→ **Problem**
Only the lines from the one containing "qwe2 (787, 727)" through the end of the data below are to be repeated, exactly as given, without pictures.

┌─ Record excerpts

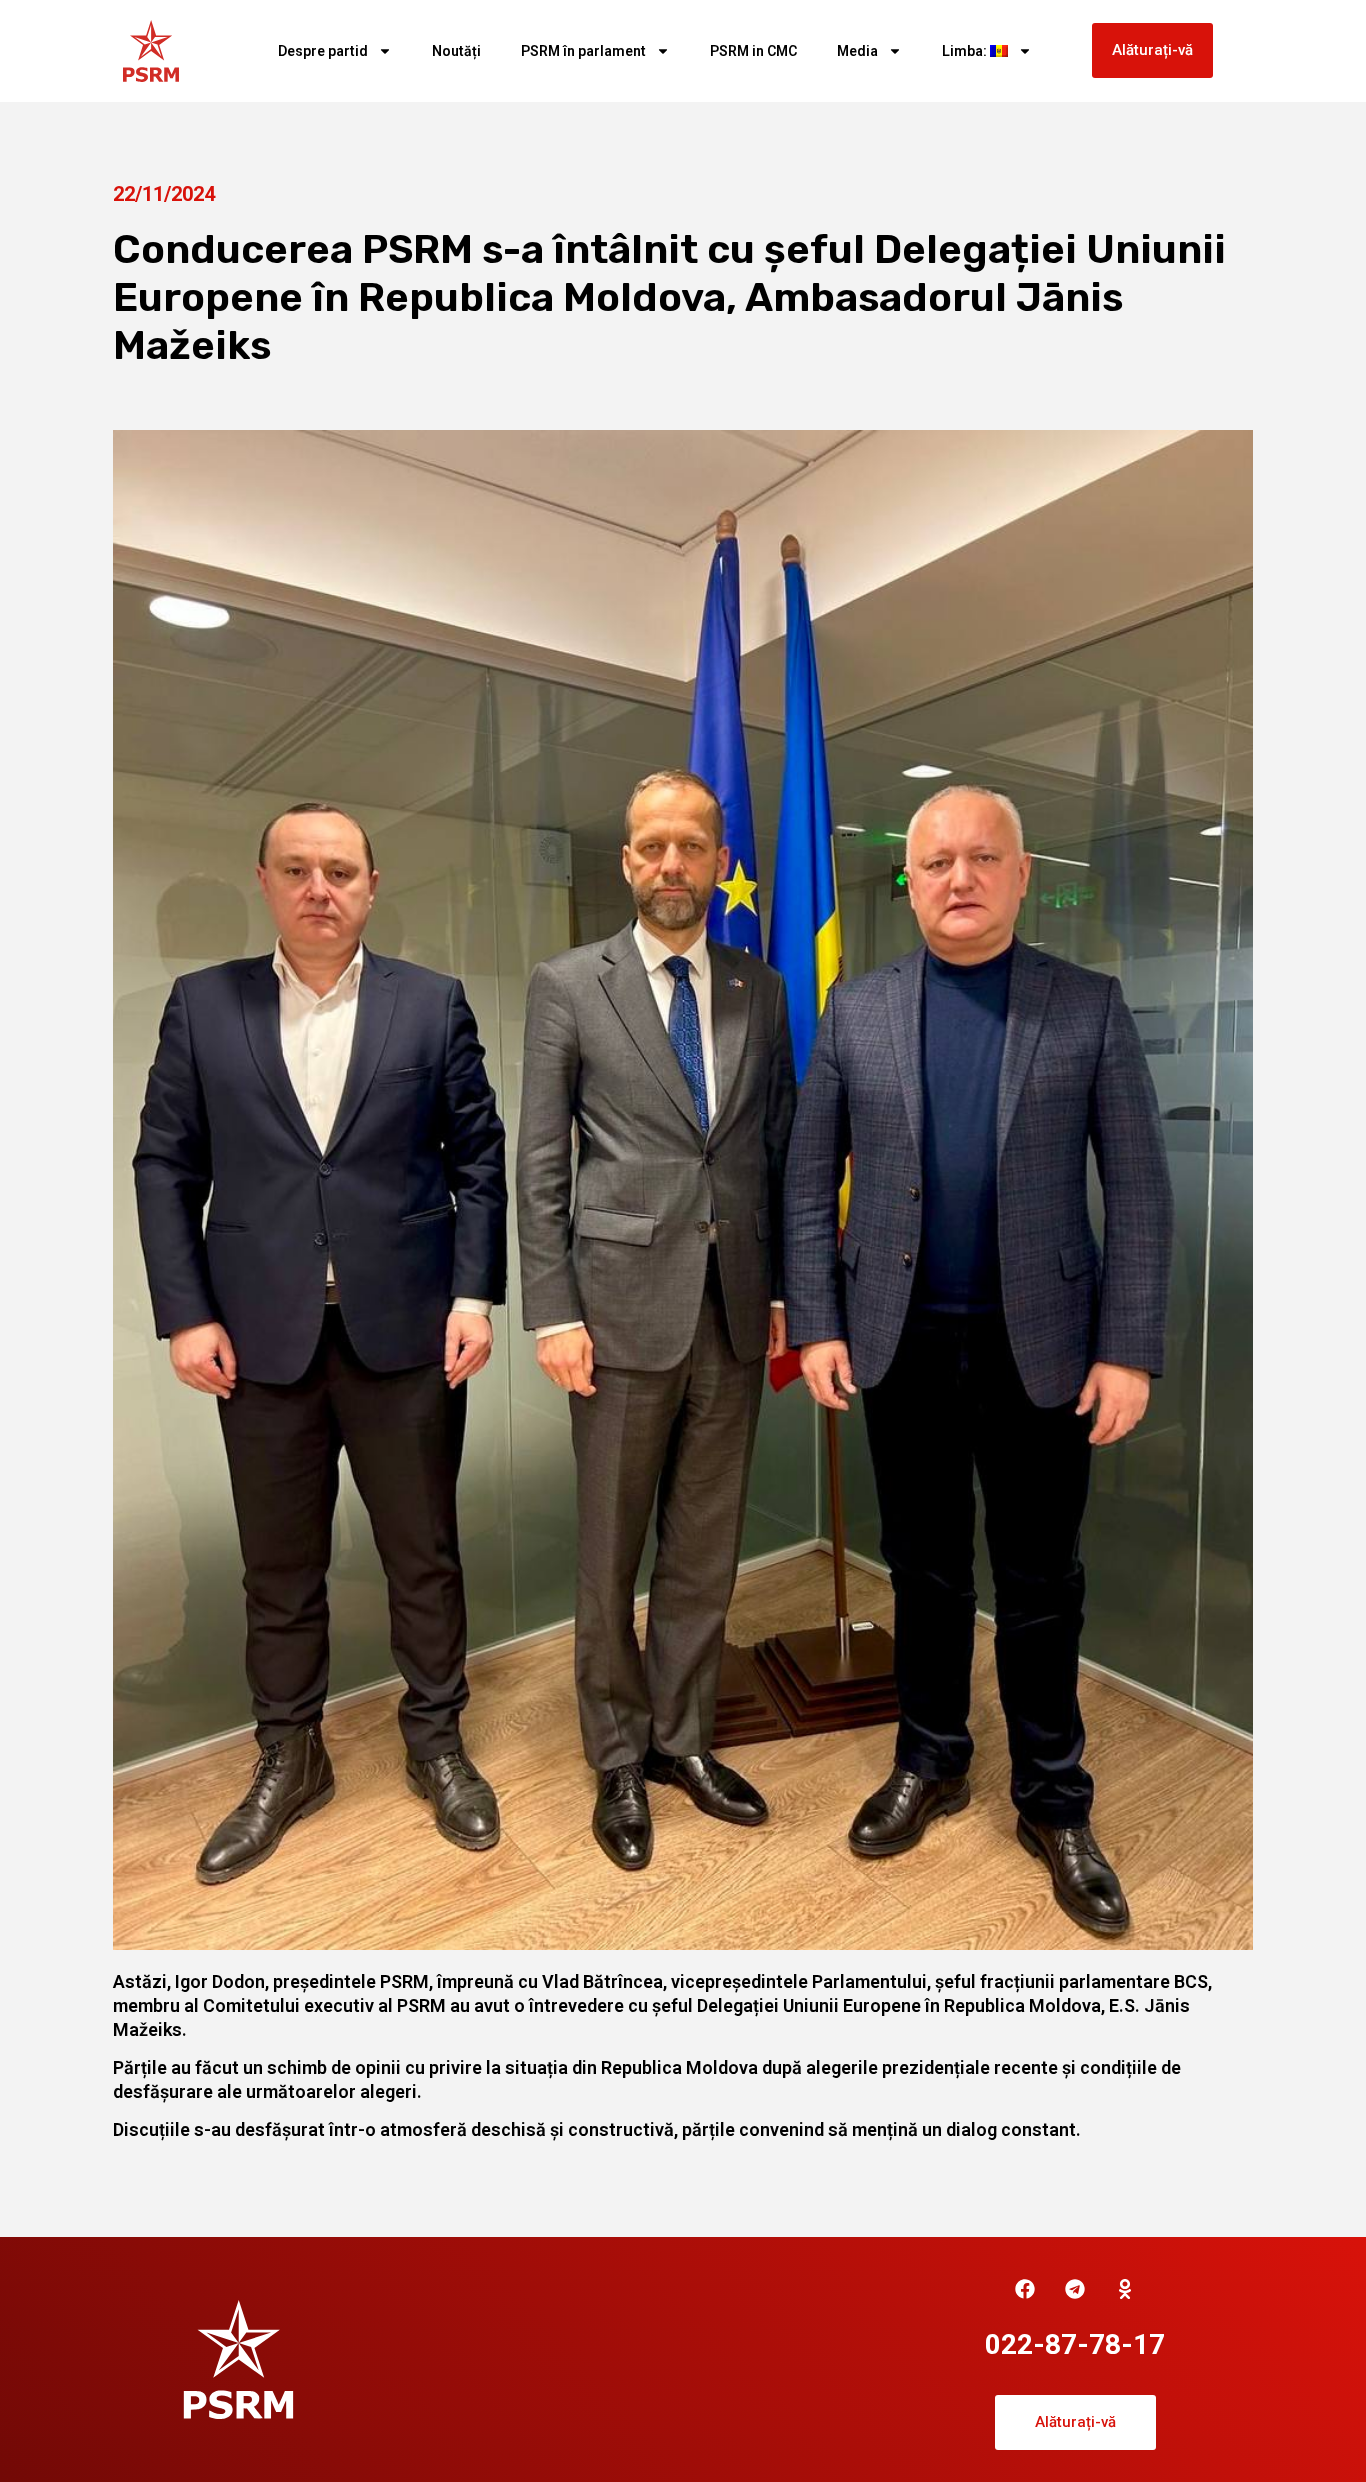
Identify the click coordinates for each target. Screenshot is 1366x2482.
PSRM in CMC (753, 51)
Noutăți (456, 51)
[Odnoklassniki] (1125, 2289)
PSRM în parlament (583, 51)
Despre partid (323, 51)
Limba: (966, 51)
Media (857, 51)
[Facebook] (1025, 2289)
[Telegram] (1075, 2289)
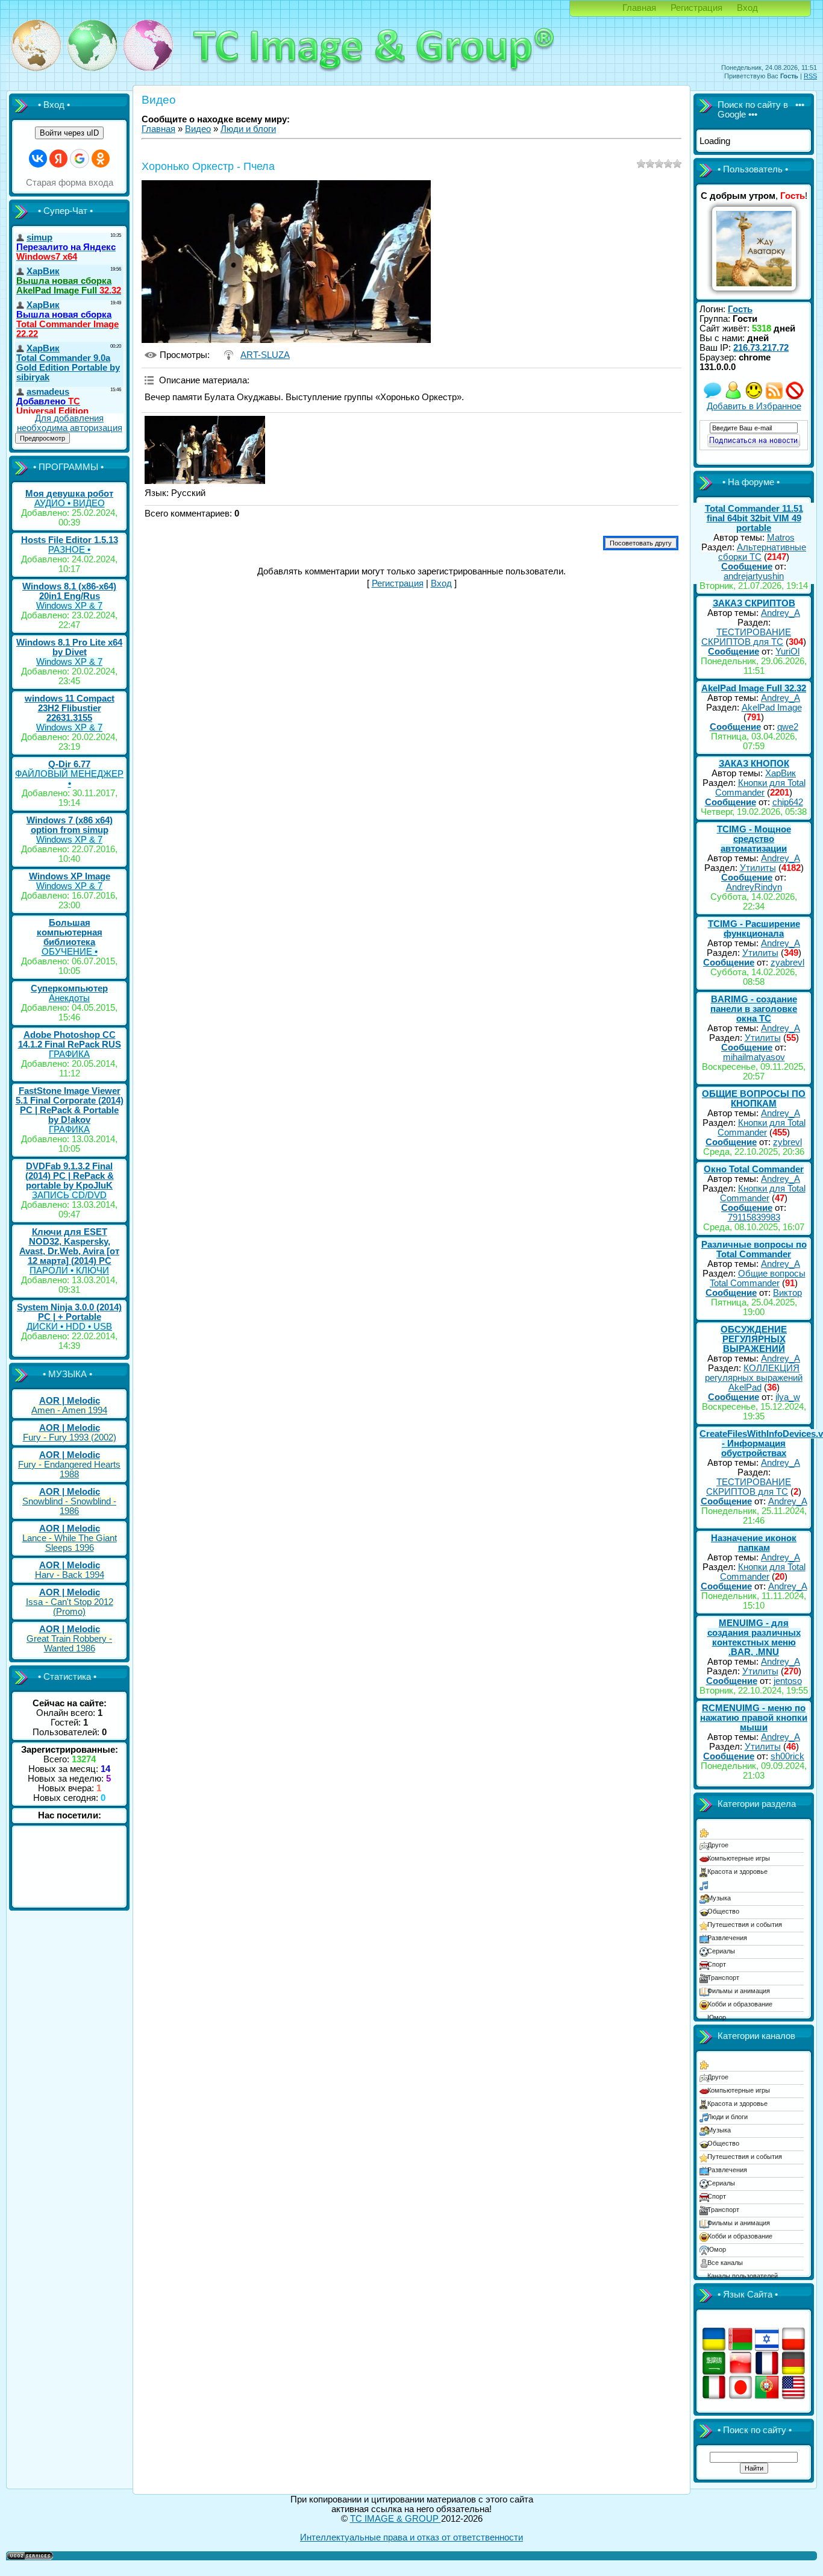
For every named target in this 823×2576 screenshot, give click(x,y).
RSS (810, 76)
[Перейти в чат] (754, 396)
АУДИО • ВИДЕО (69, 503)
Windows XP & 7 (69, 606)
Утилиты (758, 868)
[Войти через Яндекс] (58, 158)
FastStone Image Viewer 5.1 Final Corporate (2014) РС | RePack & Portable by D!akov (70, 1105)
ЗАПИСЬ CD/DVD (69, 1195)
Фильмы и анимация (738, 1990)
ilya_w (787, 1397)
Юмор (716, 2017)
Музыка (719, 1898)
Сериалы (721, 1951)
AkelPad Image (772, 707)
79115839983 (754, 1217)
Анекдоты (69, 998)
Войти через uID (69, 132)
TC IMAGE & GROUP (395, 2519)
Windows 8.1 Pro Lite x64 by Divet (69, 647)
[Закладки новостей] (774, 396)
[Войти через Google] (79, 158)
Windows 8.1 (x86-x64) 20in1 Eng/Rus (69, 591)
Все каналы (725, 2262)
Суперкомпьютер (69, 988)
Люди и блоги (248, 129)
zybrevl (787, 1142)
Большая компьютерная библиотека (69, 932)
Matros (781, 537)
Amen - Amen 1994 (69, 1410)
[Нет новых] (713, 396)
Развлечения (727, 1937)
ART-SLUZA (265, 355)
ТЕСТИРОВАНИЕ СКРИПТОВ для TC (746, 637)
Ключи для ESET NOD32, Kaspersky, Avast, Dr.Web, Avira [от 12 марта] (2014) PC (69, 1246)
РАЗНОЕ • (69, 549)
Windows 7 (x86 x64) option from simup (70, 825)
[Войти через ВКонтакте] (38, 158)
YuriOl (787, 651)
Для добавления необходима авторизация (69, 423)
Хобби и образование (739, 2004)
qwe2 (787, 727)
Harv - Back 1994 (69, 1575)
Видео (198, 129)
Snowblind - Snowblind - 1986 (69, 1506)
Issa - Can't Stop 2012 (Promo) (69, 1606)
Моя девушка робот (69, 493)
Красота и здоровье (737, 1871)
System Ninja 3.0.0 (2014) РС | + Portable (69, 1312)
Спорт (716, 1964)
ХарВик (780, 773)
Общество (723, 1911)
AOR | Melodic (69, 1401)
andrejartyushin (754, 576)
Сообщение (746, 566)
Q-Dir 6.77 (69, 764)
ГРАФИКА (69, 1054)
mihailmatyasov (754, 1057)
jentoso (788, 1681)
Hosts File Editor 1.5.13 (69, 540)
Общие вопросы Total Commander (758, 1278)
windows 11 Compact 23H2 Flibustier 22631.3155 (69, 708)
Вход (747, 8)
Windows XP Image (69, 876)
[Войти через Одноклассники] (101, 158)
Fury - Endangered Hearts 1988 (69, 1469)
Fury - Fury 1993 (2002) (69, 1437)
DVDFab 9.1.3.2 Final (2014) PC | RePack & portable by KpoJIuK (69, 1175)
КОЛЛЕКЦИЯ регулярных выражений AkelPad (754, 1377)
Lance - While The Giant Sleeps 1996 (69, 1543)
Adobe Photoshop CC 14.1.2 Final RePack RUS (69, 1039)
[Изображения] (205, 450)
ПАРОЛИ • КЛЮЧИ (69, 1270)
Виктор (787, 1293)
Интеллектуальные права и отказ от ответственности (411, 2537)
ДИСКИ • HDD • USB (69, 1326)
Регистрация (696, 8)
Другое (717, 1845)
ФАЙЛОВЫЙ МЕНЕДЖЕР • (69, 778)
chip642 (787, 802)
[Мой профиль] (733, 396)
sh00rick (787, 1756)
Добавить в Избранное (754, 406)
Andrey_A (780, 613)
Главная (639, 8)
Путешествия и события (744, 1924)
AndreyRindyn (754, 887)
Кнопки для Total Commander (760, 787)
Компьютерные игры (738, 1858)
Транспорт (723, 1977)
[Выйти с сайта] (795, 396)
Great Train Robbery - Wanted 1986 (69, 1643)
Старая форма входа (69, 182)
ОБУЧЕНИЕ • (70, 952)
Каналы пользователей (742, 2275)
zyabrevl (787, 962)
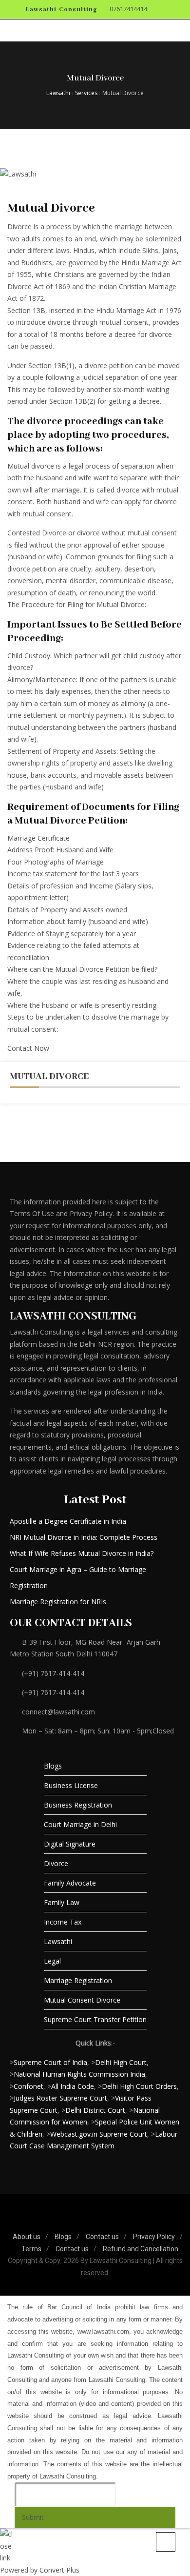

└─

→ **Exercise result**
qwe2 (787, 727)
Harv - Back 1994 (69, 1575)
Видео (198, 129)
Snowblind - Snowblind - 1986 (69, 1506)
Issa - Can't Stop 2012 (Promo) (69, 1606)
Моя девушка робот (69, 493)
Красота и здоровье (737, 1871)
System Ninja 3.0.0 (2014) РС | + Portable (69, 1312)
Спорт (716, 1964)
ХарВик (780, 773)
Общество (723, 1911)
AOR | Melodic (69, 1401)
andrejartyushin (754, 576)
Сообщение (746, 566)
Q-Dir 6.77 (69, 764)
ГРАФИКА (69, 1054)
mihailmatyasov (754, 1057)
jentoso (788, 1681)
Hosts File Editor 1.5.13 (69, 540)
Общие вопросы Total Commander (758, 1278)
windows 11 Compact 23H2 Flibustier 22631.3155 (69, 708)
Вход (747, 8)
Windows XP Image (69, 876)
[Войти через Одноклассники] (101, 158)
Fury - Endangered Hearts 1988 (69, 1469)
Fury - Fury 1993 (2002) (69, 1437)
DVDFab 9.1.3.2 Final (2014) PC | RePack & portable by KpoJIuK (69, 1175)
КОЛЛЕКЦИЯ регулярных выражений AkelPad (754, 1377)
Lance - While The Giant Sleeps 1996 (69, 1543)
Adobe Photoshop CC 14.1.2 Final RePack RUS (69, 1039)
[Изображения] (205, 450)
ПАРОЛИ • КЛЮЧИ (69, 1270)
Виктор (787, 1293)
Интеллектуальные права и отказ от ответственности (411, 2537)
ДИСКИ • HDD • USB (69, 1326)
Регистрация (696, 8)
Другое (717, 1845)
ФАЙЛОВЫЙ МЕНЕДЖЕР • (69, 778)
chip642 (787, 802)
[Мой профиль] (733, 396)
sh00rick (787, 1756)
Добавить в Избранное (754, 406)
Andrey_A (780, 613)
Главная (639, 8)
Путешествия и события (744, 1924)
AndreyRindyn (754, 887)
Кнопки для Total Commander (760, 787)
Компьютерные игры (738, 1858)
Транспорт (723, 1977)
[Выйти с сайта] (795, 396)
Great Train Robbery - Wanted 1986 (69, 1643)
Старая форма входа (69, 182)
ОБУЧЕНИЕ • (70, 952)
Каналы пользователей (742, 2275)
zyabrevl (787, 962)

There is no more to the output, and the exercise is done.